La timidité des cimes
La Scène nationale du Mans accueille du 17 janvier au 22 mars 2025 l’exposition « Phénomène Sontag » de Carole Douillard. Présentée dans le cadre du projet CURA en partenariat avec le Cnap et l’ASN, valorisant les intersections entre arts visuels et arts de la scène, elle ouvre nombre de perspectives et dynamiques puissantes.
Carole Douillard (1971, Nantes) utilise sa présence ou celle d’interprètes pour des interventions minimales ou sculptures sociales. L’objet de son travail appelle à une redéfinition de l’art, non pas comme une matérialité que l’on peut consommer, mais comme un acte, celui de regarder et de rendre visible.
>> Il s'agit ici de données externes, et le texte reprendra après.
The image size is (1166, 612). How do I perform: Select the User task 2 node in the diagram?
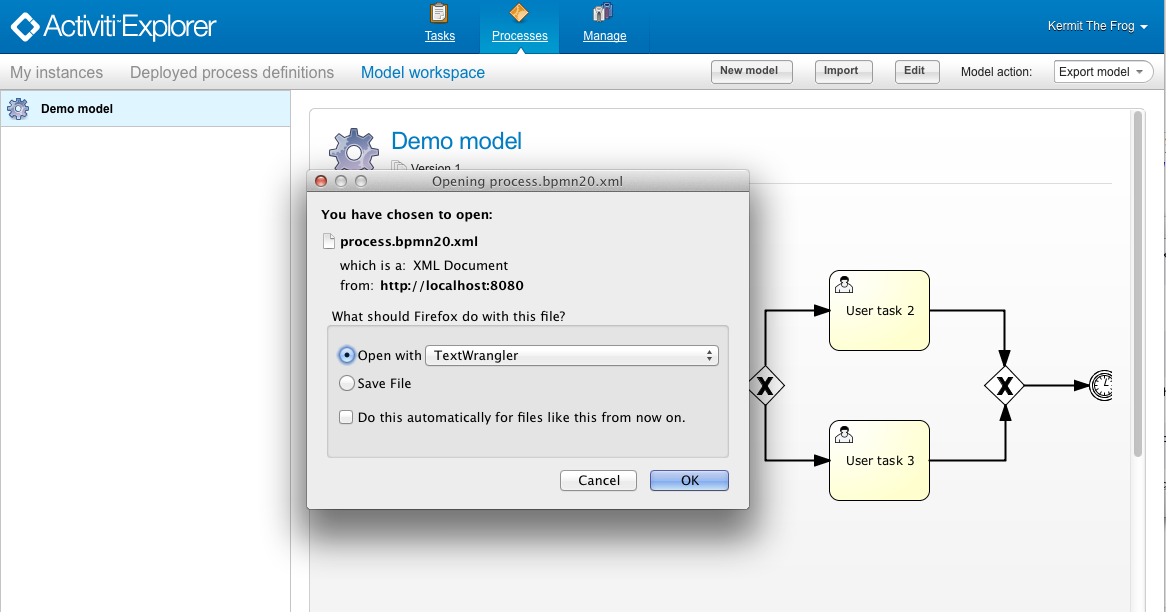click(878, 310)
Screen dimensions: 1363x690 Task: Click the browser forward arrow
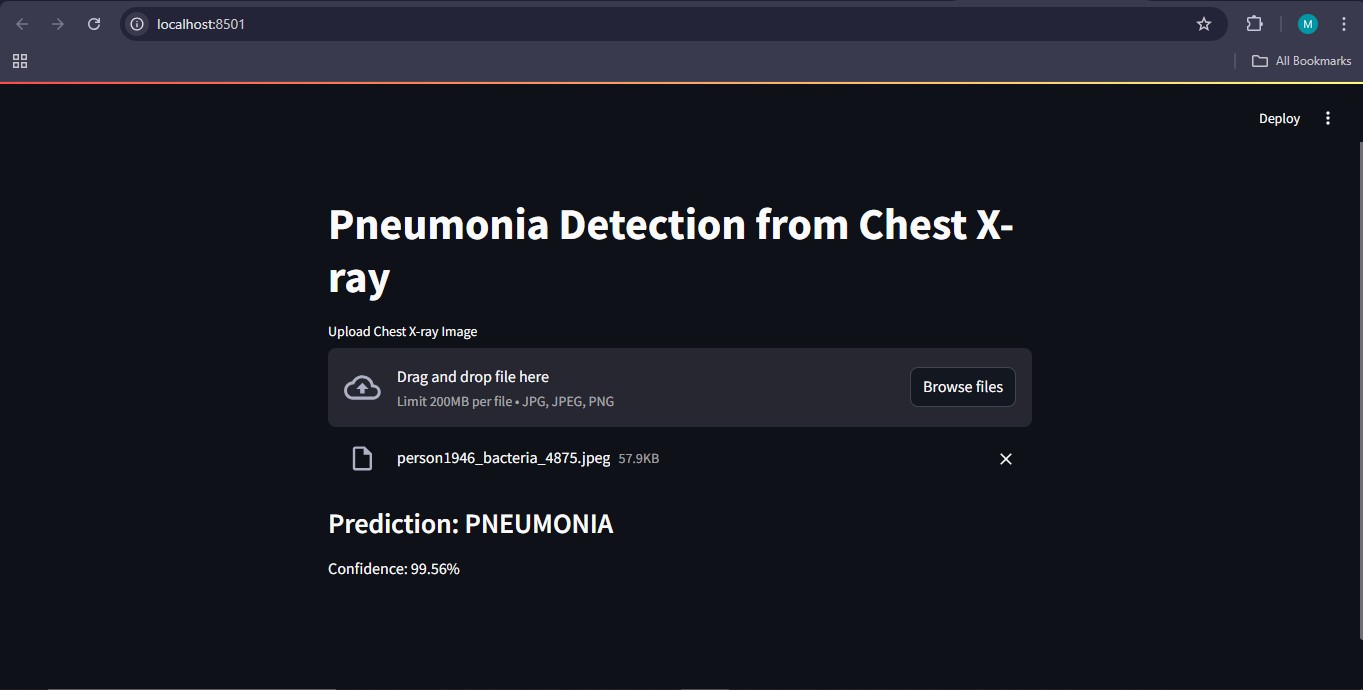(x=58, y=24)
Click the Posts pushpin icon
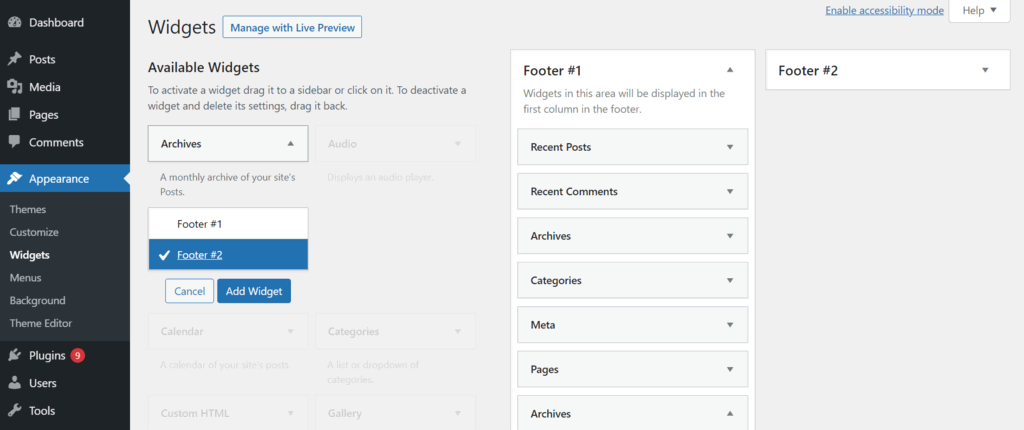The image size is (1024, 430). pos(14,60)

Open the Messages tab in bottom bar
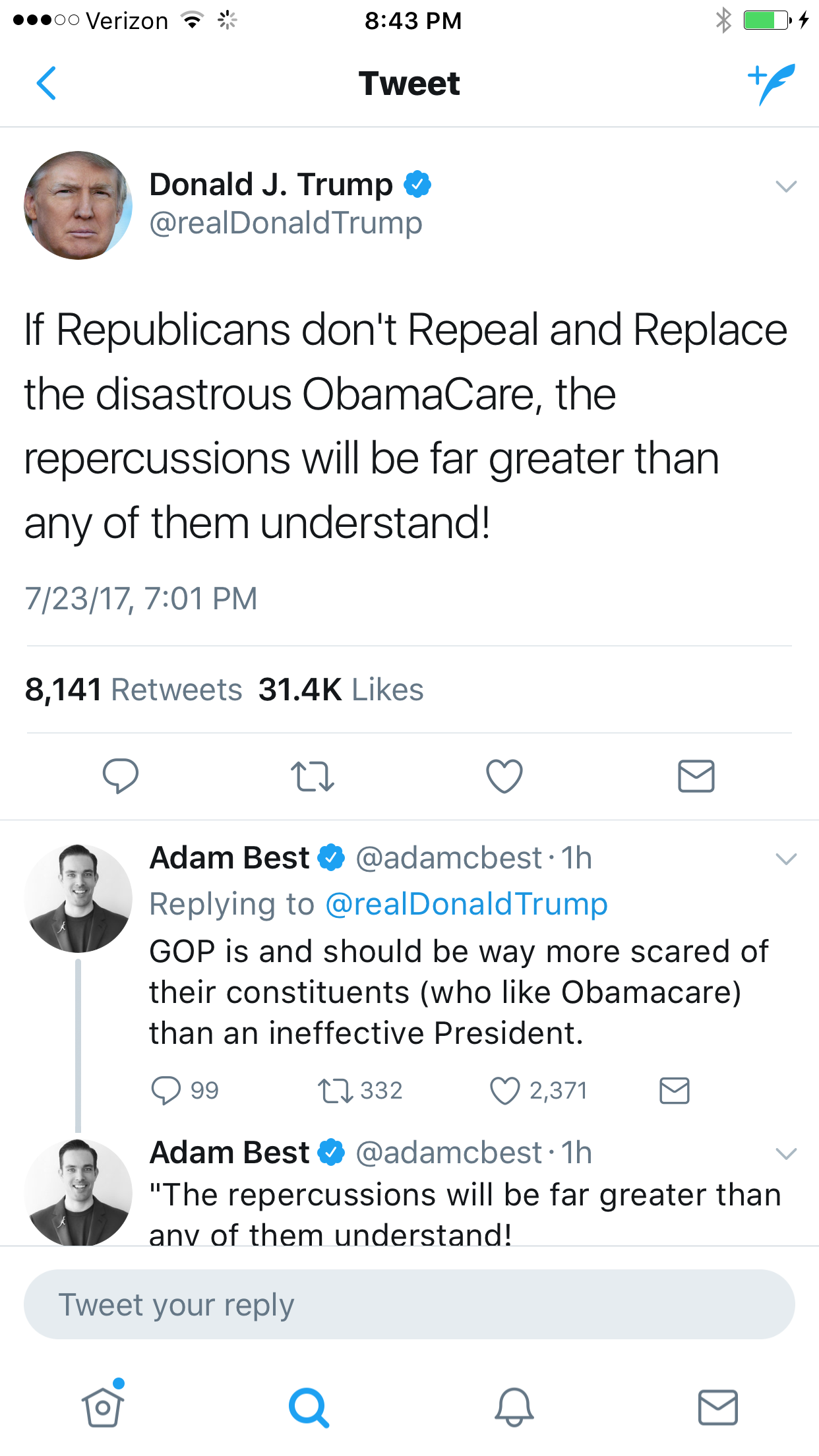click(718, 1408)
À la lisière du spectaculaire, la pratique de Carole Douillard interroge la place du corps individuel et du corps collectif, dans les sphères privées comme publiques, à travers des formes situées (performances, photographie, dispositifs, sculptures vivantes).
L’exposition comme lieu d’usage
« Phénomène Sontag » est un projet qui se déroule sur la durée, entamé lors d’une résidence californienne portée entre autres par l’Institut français (et les bourses Sur mesure et Mira, des aides à la création de la Drac et de la Région des Pays de la Loire). Carole Douillard s’est rendue lors de trois résidences de plusieurs mois à la Special Library Collection de UCLA (2024, Los Angeles), pour une exploration de l’intérieur des textes et archives de l’essayiste et militante américaine Susan Sontag, figure majeure des avant-gardes du xxe siècle (notamment sur l’émancipation des femmes), qui a développé une pensée critique de l’art, du genre, de l’impérialisme, etc. Au fil de sa recherche, regroupée sous le titre général de « Phénomène Sontag », l’artiste porte une attention toute particulière aux écrits de l’autrice. Elle met en lumière la position tenue par Sontag au sujet de l’interprétation, ainsi que la place qu’occupe un corps (physique et social), dans un contexte donné. Ce premier chapitre restitutif, ici conçu avec le très fin curateur Raphaël Brunel, se déploie en un espace relationnel organisé sur le principe d’une scène ouverte. Six nouvelles pièces occupent la salle d’exposition, ancien foyer devenu lieu de passage dans la structure du bâtiment, avant de tenir lieu de salle d’exposition. Heureux hasard, car il s’agit bien ici de passage : d’une scène à une autre, d’un corps à un autre, d’un usage à un autre.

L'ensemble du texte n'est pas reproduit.